Of course, and no one has said otherwise. But that is not the issue here. Feeling "controlled" is worlds away from domestic assault or feeling "their physical well being is being threatened." Do you discern the difference, Soolee? Because I get the impression from reading posts on this thread that some do not discern the difference.

For example, if my H punches me out that would qualify as domestic assault and MB would not "work" until this person got anger under control. But, if my husband does not like my friends and doesn't want me to hang with them, that is not "abuse", nor is it "dangerous." We don't have to call Bella Abzub to rescue us in the latter scenario, but should call 911 in the first. No one is debating that one needs to seek protection in the first scenario. But, to tell a newcomer that the latter is "abuse" and that "MB won't work" is false and inaccurate.
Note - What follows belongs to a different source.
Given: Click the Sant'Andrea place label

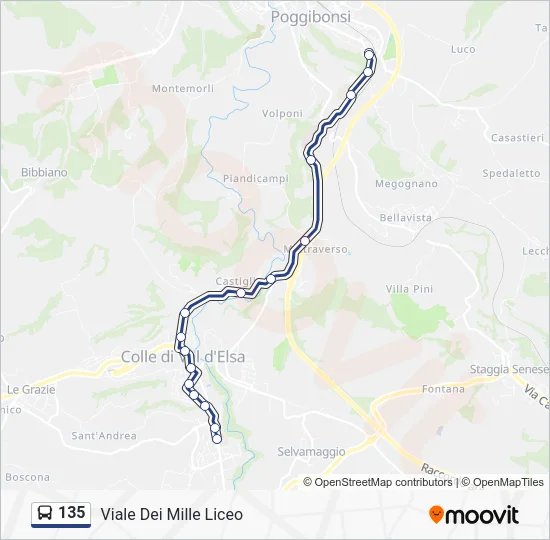Looking at the screenshot, I should point(104,435).
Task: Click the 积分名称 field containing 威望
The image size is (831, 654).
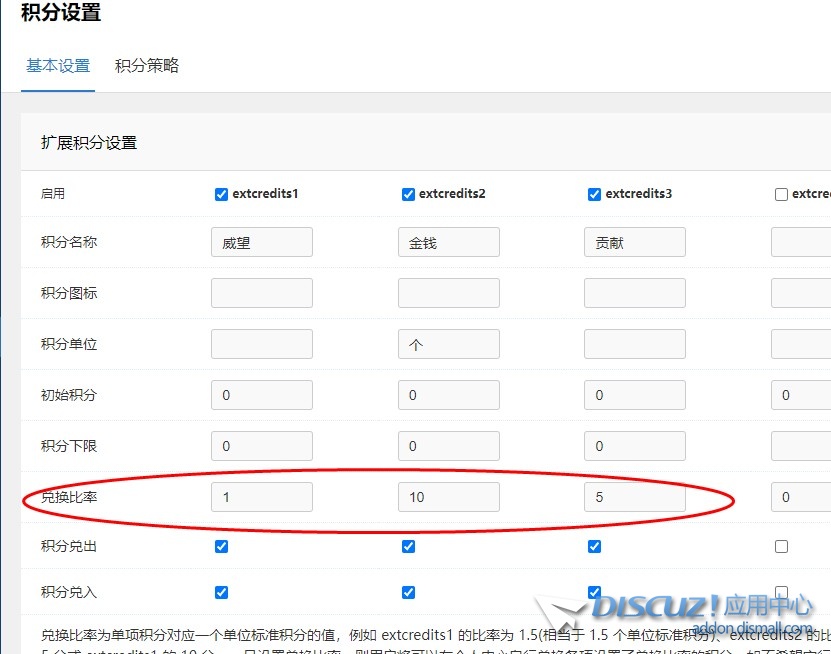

I DEFY you to show me ONE QUOTE where Dr Harley says "MB won't work" in the case of a "controlling" spouse. Show me where he has ever lumped everything into the same category as domestic assault and addiction and said that "MB won't work."

The issue here is a "controlling" and "insecure" spouse being labeled as "abusive" and then the OP being told that "MB doesn't work" in these situations. There is a huge difference between abuse that poses a risk of assault and "abuse" that is a garden variety lovebuster. Heck, the WORST abuse is ADULTERY and we most certainly don't tell people "MB doesn't work" in those situations. That is nonsense that cannot be supported by any of Dr Harleys works. There is NOWHERE that Dr Harley makes this claim.

Statements like this are misleading to newcomers and deter people who come here for help. This forum is for MARRIAGE BUILDERS, not an agenda that labels "controlling" as so abusive to be beyond the help of Marriage Builders.

Marriage Builders pays good money to maintain a forum to help people with their marriage problems and I don't think they should tolerate posters who try to mislead newcomers into believing that "MB wont' work." when we know darn good and well it WILL.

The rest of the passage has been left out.